# TF ErrAna InClassLab

# Start ROOT and Draw Histogram

## Step 1

In this first lab your goal will be to start root and draw a histogram.

If you are on a Windows machine start the ROOT interpreter by double clicking on the Desctop icon which looks like a tree and says ROOT underneath it. If you are on a Unix machine set the environmental variable ROOTSYS to point to the base subdirectory containing the ROOT files and start root with the command $ROOTSYS/bin/root. You can set the ROOTSYS environmental variable under the bash shell with the command

export ROOTSYS=path

where path identifies the location of the root base subdirectory. My ROOT base subdirectory is located at ~/src/ROOT/root so I would execute the following shell command

export ROOTSYS=~/src/ROOT/root

## Step 2

Define a variable to contain the desired histogram

TH1F *Hist1=new TH1F("Hist1","Hist1",50,-0.5,49.5);

The above function "TH1F" has 5 parameters and is a member of the class TH1.

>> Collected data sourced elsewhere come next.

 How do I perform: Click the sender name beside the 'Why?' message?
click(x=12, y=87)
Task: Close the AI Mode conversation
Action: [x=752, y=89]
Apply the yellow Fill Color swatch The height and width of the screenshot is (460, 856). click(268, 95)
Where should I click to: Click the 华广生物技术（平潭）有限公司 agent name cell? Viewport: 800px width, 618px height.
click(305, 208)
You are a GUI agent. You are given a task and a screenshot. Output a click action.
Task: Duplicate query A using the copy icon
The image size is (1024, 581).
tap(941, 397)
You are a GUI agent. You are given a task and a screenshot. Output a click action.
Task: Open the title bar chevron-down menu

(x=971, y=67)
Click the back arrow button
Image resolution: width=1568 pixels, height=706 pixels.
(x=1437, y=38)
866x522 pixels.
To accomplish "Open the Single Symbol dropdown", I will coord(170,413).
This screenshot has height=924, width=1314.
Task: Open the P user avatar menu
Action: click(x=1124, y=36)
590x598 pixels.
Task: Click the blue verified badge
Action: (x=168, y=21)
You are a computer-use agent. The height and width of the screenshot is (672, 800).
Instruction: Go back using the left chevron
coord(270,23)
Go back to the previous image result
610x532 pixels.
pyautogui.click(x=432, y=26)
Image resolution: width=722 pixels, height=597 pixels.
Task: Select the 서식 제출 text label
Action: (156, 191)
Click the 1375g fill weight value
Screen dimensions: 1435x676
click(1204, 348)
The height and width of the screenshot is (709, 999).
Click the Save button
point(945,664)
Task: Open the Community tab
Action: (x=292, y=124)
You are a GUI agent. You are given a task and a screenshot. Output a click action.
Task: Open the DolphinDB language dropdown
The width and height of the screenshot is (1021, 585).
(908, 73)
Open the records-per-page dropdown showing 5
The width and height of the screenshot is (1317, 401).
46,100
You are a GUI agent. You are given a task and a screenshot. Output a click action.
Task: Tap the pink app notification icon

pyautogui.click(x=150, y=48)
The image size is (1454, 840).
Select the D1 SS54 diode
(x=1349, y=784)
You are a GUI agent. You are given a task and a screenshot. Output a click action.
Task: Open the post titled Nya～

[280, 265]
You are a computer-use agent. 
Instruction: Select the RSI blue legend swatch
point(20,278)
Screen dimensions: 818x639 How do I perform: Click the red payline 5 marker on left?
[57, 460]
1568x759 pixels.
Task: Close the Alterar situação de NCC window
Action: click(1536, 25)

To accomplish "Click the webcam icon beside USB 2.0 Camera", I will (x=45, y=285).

The first parameter, "Hist1", creates a name for the histogram. The second parameter gives the histogram a title. I usually set the name and title to the same variable name I use to store the histogram. This allows me to look up the variable name of the histogram when I double click on the histogram from the browser listing. The third parameter (50) is an integer which identifies the number of "bins" the histogram will use to store information. The Fourth parameter (-0.5) is a real number identifying the numerical value to be used for the lowest bin and the fifth parameter is the value for the highest bin.

## Step 3

The class TH1 contains a function "Fill" which you can you to insert data into the histogram. In the above example the variable "Hist1" was defined in terms of the class TH1. To use the Fill function which is defined within the class TH1 and associated with the histogram named Hist1 you use the command

Hist1->Fill(10);

The above Fill function will increment the counter for the bin in Hist1 which is associated with the numerical value "10"

## Step 4

The TH1 class also has a function to graphically display the created histogram. The function is executed with the command

Hist1->Draw();

You should now see a histogram on your computer screen if ROOT is able to create a graphics window.

# Lab 2

## Histogram by Hand

Our goal is to construct a Histogram by hand (without using a computer).

### Step 1: Range

The first step to creating a histogram is to determine what are the min and max values

### Step 2: Binning

What is binning?

The term binning is used to describe the process of grouping your data to determine how often (frequent) similar measurements occur. A bin represents the distance between two intervals in a histogram over which you are counting all measurements as the same value.

For example: If I have the following data

1.2, 1.6, 1.4, 1.8, 1.3

and I create a histogram from 1-2 using only one bin, then I will have 5 counts showing in my histogram between 1 and 2 units. If however, I create 2 bins between 1 and 2 then I will have 3 counts in the bin corresponding to 1-1.5 and 2 counts in the 1.5-2.0 bin.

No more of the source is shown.